By admin | October 29, 2004

Obsession is a beautiful, myopic, driving, dangerous taskmaster. It can create works of art or cause murder. In a diluted form, it also inspired this story about a work of art about murder. What am I talking about? Well, to find out, you’re just going to have to creepy-crawl backwards in time with me, indistinct faded memories growing clearer in color and force and focus as we find ourselves back around the…

Christmas of 1989. I am 20 years old, and on my first visit to the US. A friend, Justin Stanley, and myself are staying for a couple of days at the Orange County, Los Angeles abode of writer Chas Balun. As some of you may know, Balun is the (in)famous editor of legendary Deep Red magazine, a journal about horror films, and which was the first ever venue to print something I had written.

Chas shows us (at that point) hard-to-see oddities like “Deranged”, the early 1970s splatter flickershow based on Ed Gein’s grisly exploits starring Roberts “Home Alone” Blossom as the motherlover cannibal. Being young gorehounds at that time, we lap this stuff up. But amidst all the sanguinary spillage chaos, he shows us a triptych of wild, violent, hedonistic, nihilistic 16mm underground efforts from “this really hip young kid” Jim VanBebber that wipe us out.

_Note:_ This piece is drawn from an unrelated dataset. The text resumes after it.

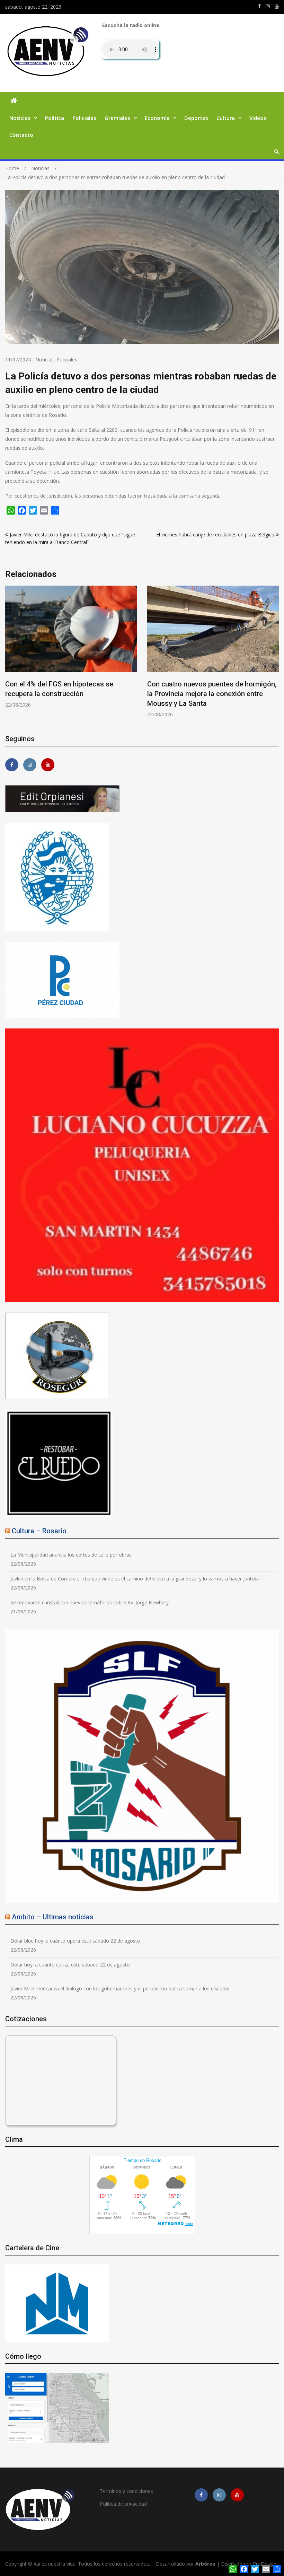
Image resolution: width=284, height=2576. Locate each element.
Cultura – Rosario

These include the gritty, trippy splatter/martial arts/biker/drugs feature “Deadbeat at Dawn;” the vile, insane, cannibal murderer short “Roadkill: The Last Days of John Martin”…and a trailer for an unvarnished, no-holds-barred feature about Charles Manson and his extended young murderous acidhead brood, “Charlie’s Family.”

Brief history lesson: the Manson Family were a group of American loser loner kids who fell under the Svengali-like bloodshot gaze of ex-con Charles Manson at the end of the ’60s. Manson was once sold by his mother as a baby for a pitcher of beer; didn’t exactly come from the most stable of backgrounds. So he gathered his impressionable young wannabe-free-and-spiritual hippie acolytes and took them onto an isolated California commune called the Spahn Ranch, where he fed them full of acid, f****d them physically and psychologically and then sent them out into the world to do his crazed bidding.

The apex of all this psychotropic screamadelica insanity came when the Family went out and committed several murders for Manson, notably the slaughter of pregnant Sharon Tate, the actor wife of Roman Polanski. The Family and Manson were all jailed for this in 1970 and remain in jail until this day. The film trailer we see in 1989 is a teaser for the soon-to-be released end product (the film, that is, as opposed to the incarcerated cons), we are told. Little do we (or indeed the director) know how long that tease will turn out to be.

Anyway. Flashfastforward a few years until 1992. Myself and my ex-best friend Dave meet the director whose stuff we have come to love after repeated viewings on a poorly-copied videotape (Quotes from “Roadkill” like “Reality! Whadyou know about reality?” becoming part of our daily vocabulary) over the previous couple of years. Jim is at the Nothing Shocking horror film festival in Northampton, England. He is there as the Guest of Honor to show “Deadbeat at Dawn” and jabberjaw with the audience. Dave and myself immediately waylay him and buy him loads of pints of Beck’s, finding him to be an interesting, intense, animated conversationalist. By the time Jim is meant to address the audience all he can say, swaying unsteadily onstage in front of them, is “Are you guys as drunk as I am?” before trying a karate kick (for some reason) and falling flat on his back.

End of Q&A.

The next year, inspired by his rabidly riotous reception at Nothing Shocking, Jim makes the excellent 16mm short “My Sweet Satan”. This violent, nihilistic (yes, you may be starting to detect a thread here) film is based on the notorious Ricky Kasso US metalhead murder/suicide case from 1983…and is absolutely excellent. Meeting the director again down in London at a showing of the film at the now-sadly-deceased grindhouse Scala Cinema that year, I ask how “Charlie’s Family” is getting on. Coming along, I’m told, coming along, won’t be long now.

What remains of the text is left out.